Sorry for the very long delay on this. Drupalci has been cratering daily due to changes in upstream aws.

Thanks to a bunch of work by @Mile23 on this, we now have --suppress-deprecations enabled for all contrib tests.

In an ideal world, the next step to me would be to make some changes to the symfony/php-unit bridge code to make it so that it collects the deprecation data, but does not affect the test results, and outputs that deprecation data both on the command line, and with an option, as a machine readable output file that would allow for CI systems to pick out those deprecations and make a report of of them.

Then we could configure drupalci to fail the build if deprecations are detected. If Im understanding it correctly, we now have a whole list of deprecations that we are not going to detect since they are in the getSkippedDeprecations(). So we wont be made aware if people add patches that have any of those skipped deprecations in them.

Mile23’s picture

Thanks, @mixologic!

IIRC, the plan is to have getSkippedDeprecations() never get bigger, and only get smaller. Someone was going to file an issue about knocking them off one by one, but I'm not sure which one that is.

Version: 8.5.x-dev » 8.6.x-dev

Drupal 8.5.0-alpha1 will be released the week of January 17, 2018, which means new developments and disruptive changes should now be targeted against the 8.6.x-dev branch. For more information see the Drupal 8 minor version schedule and the Allowed changes during the Drupal 8 release cycle.

Mile23’s picture

Version: 8.6.x-dev » 8.7.x-dev

Drupal 8.6.0-alpha1 will be released the week of July 16, 2018, which means new developments and disruptive changes should now be targeted against the 8.7.x-dev branch. For more information see the Drupal 8 minor version schedule and the Allowed changes during the Drupal 8 release cycle.

jibran’s picture

How can I ignore deprecation message appearing in my project which are removed from \Drupal\Tests\Listeners\DeprecationListenerTrait::getSkippedDeprecations but still exist in contrib? Should I add my own listener until contrib catches up? FWIW SYMFONY_DEPRECATIONS_HELPER is set to disabled in phpunit.xml.

alexpott’s picture

@jibran are you 100% sure that SYMFONY_DEPRECATIONS_HELPER is set to disabled? Sometimes it can be tricky with env vars / phpunit.xml / phpunit.xml.dist all contributing.

jibran’s picture

@alexpott thanks, for pointing that out indeed that was the issue. Sorry, for the noise.

andypost’s picture

I'd like to suggest to update triggered error message to remove fullstop at the end of See https://www.drupal.org/node/2549395.
It make links with dot at the end so users navigate to https://www.drupal.org/node/2549395. - it works but surely pollutes page cache

Does it makes sense to file new child issue to replace all over existing places in core? (some links already has no dot at the end)

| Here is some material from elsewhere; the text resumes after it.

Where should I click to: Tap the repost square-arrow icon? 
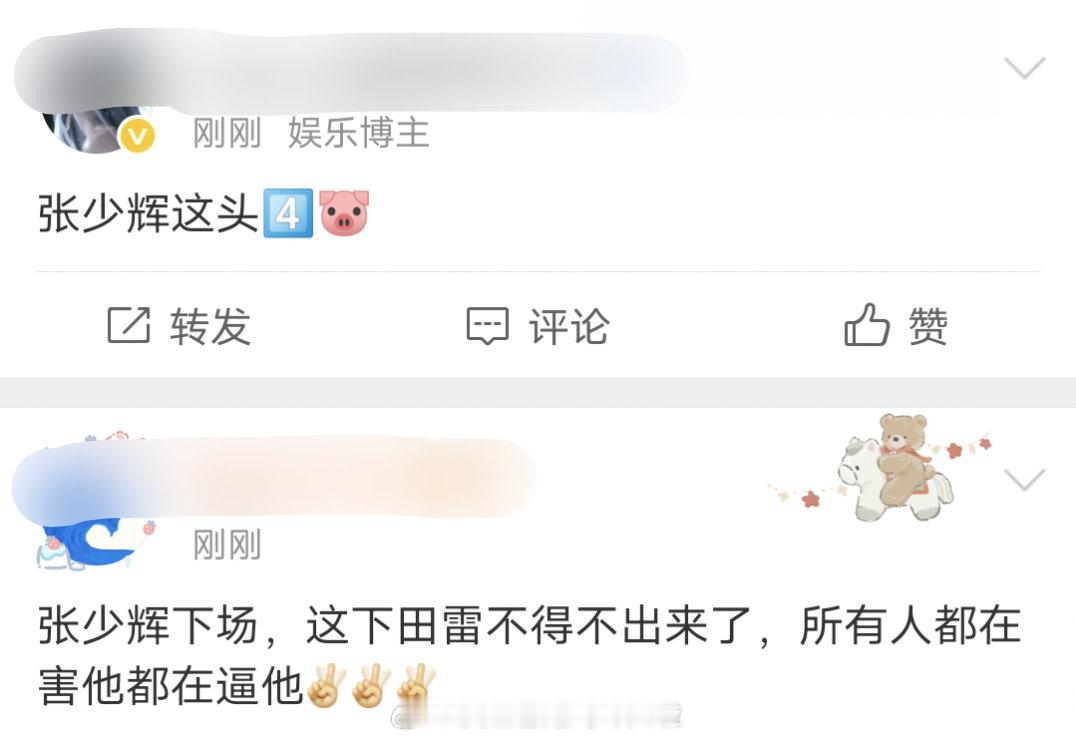point(128,325)
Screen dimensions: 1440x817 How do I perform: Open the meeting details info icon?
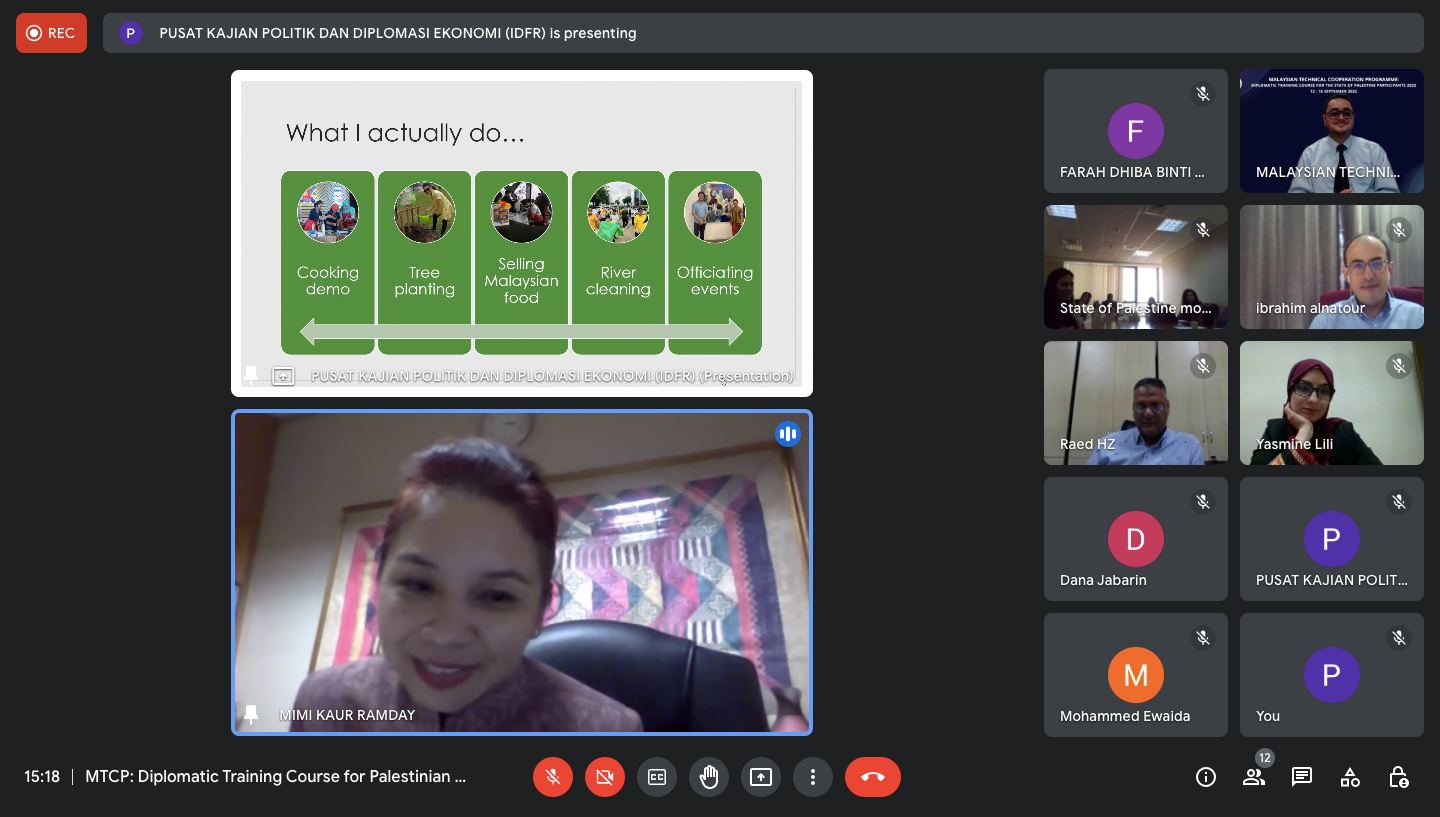click(1206, 777)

Version: 8.7.x-dev » 8.8.x-dev

Drupal 8.7.0-alpha1 will be released the week of March 11, 2019, which means new developments and disruptive changes should now be targeted against the 8.8.x-dev branch. For more information see the Drupal 8 minor version schedule and the Allowed changes during the Drupal 8 release cycle.

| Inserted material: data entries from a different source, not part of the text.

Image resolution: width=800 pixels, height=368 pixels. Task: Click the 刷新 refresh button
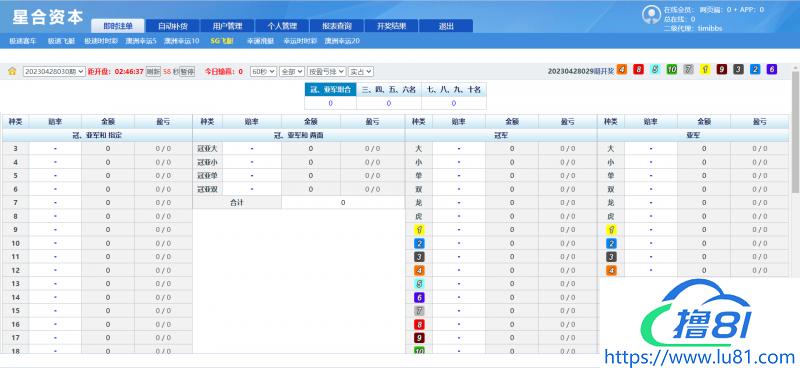tap(153, 72)
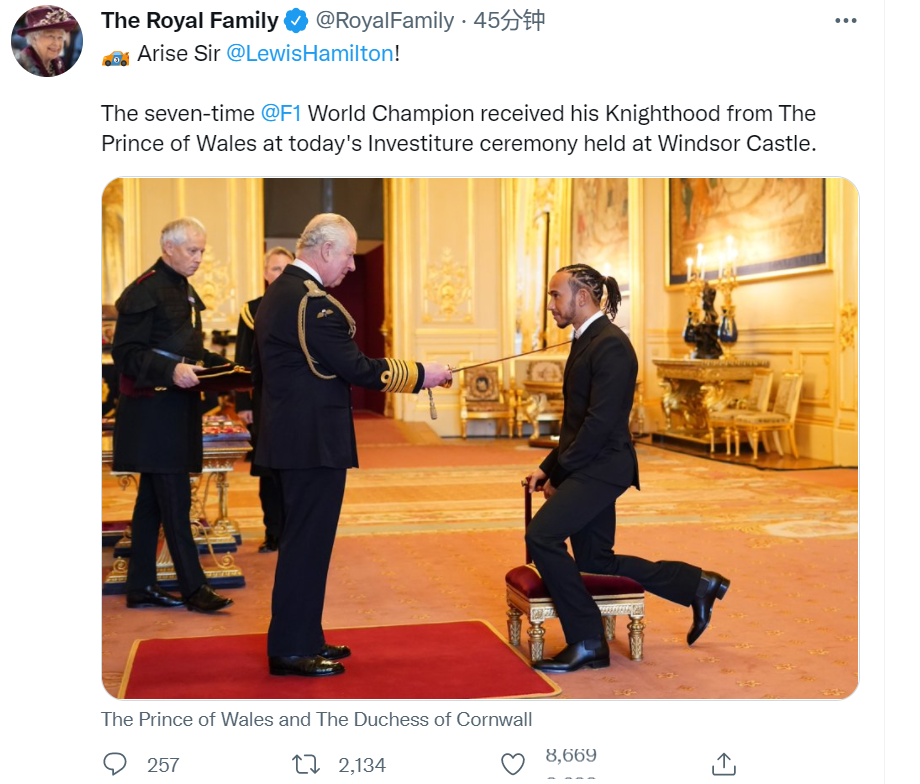Click The Royal Family display name
The image size is (920, 784).
[x=190, y=20]
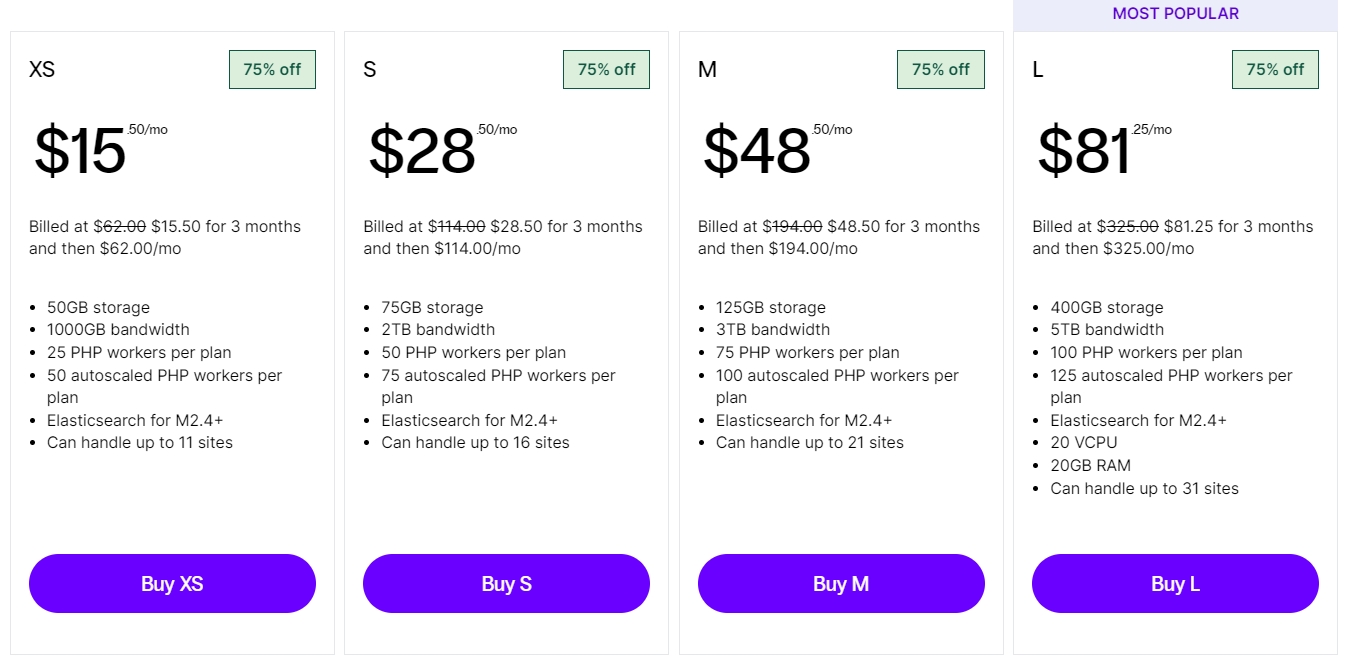
Task: Click the $81 price on L plan
Action: 1084,151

Version: 8.8.x-dev » 8.9.x-dev

Drupal 8.8.0-alpha1 will be released the week of October 14th, 2019, which means new developments and disruptive changes should now be targeted against the 8.9.x-dev branch. (Any changes to 8.9.x will also be committed to 9.0.x in preparation for Drupal 9’s release, but some changes like significant feature additions will be deferred to 9.1.x.). For more information see the Drupal 8 and 9 minor version schedule and the Allowed changes during the Drupal 8 and 9 release cycles.

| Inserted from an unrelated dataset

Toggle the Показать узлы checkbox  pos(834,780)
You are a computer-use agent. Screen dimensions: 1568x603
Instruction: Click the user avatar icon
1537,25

Version: 8.9.x-dev » 9.1.x-dev

Drupal 8.9.0-beta1 was released on March 20, 2020. 8.9.x is the final, long-term support (LTS) minor release of Drupal 8, which means new developments and disruptive changes should now be targeted against the 9.1.x-dev branch. For more information see the Drupal 8 and 9 minor version schedule and the Allowed changes during the Drupal 8 and 9 release cycles.

xjm’s picture

Version: 9.1.x-dev » 8.8.x-dev

This has all long since been solved. Thanks!

xjm’s picture

Status: Active » Fixed

Status: Fixed » Closed (fixed)

Automatically closed - issue fixed for 2 weeks with no activity.